Some paintings from the collection are well known examples of the artist and/or movement they represent. These include Edward Hopper's Automat from 1927, which was reproduced on a postage stamp as well as used for a cover of Time, Stanton MacDonald Wright's Synchromy which has been reproduced in numerous texts about the artist/movement, Francis Bacon's Portrait of Pope Innocent from 1953 which likewise is considered a signature work by the artist and appeared in Robert Hughes' BBC series The Shock of the New in the early 1980s.

==Facilities==

A large main gallery rotates through several exhibitions throughout the year, most of which are featured from one to three months at a time. These shows include solo shows by internationally recognized artists, travelling shows from other institutions, and group shows organized around a theme.
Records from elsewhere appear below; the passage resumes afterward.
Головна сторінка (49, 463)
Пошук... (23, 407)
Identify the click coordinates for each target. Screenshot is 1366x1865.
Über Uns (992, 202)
The rest of the museum space highlights the permanent collections in various ways, including small spaces for short-term print and photography shows, a video gallery, and long-term installations organized both chronologically and thematically. Included on the grounds are outdoor sculptures and a rose garden. An external reflecting pool is surrounded on all sides by the museum.

The architecture of the original museum wing was designed in a combination of Art Nouveau and Art Deco styles by Eliel Saarinen in 1945 and completed in 1948.

The second addition, originally intended for large-scale sculpture, was designed in a Modernist style by I.M. Pei in 1966 and completed in 1968. Legend says that Pei designed the south windows, which look out onto the rose garden, to resemble "PEI", but he has denied this.

The third wing was designed by Richard Meier and completed in 1985. This wing was designed to allow as much natural ambient light in as possible.

The Art Center also includes a restaurant and a gift shop. Workshops, film festivals and lectures are conducted on a regular basis through the museums large studio program, with classes available for students of all ages.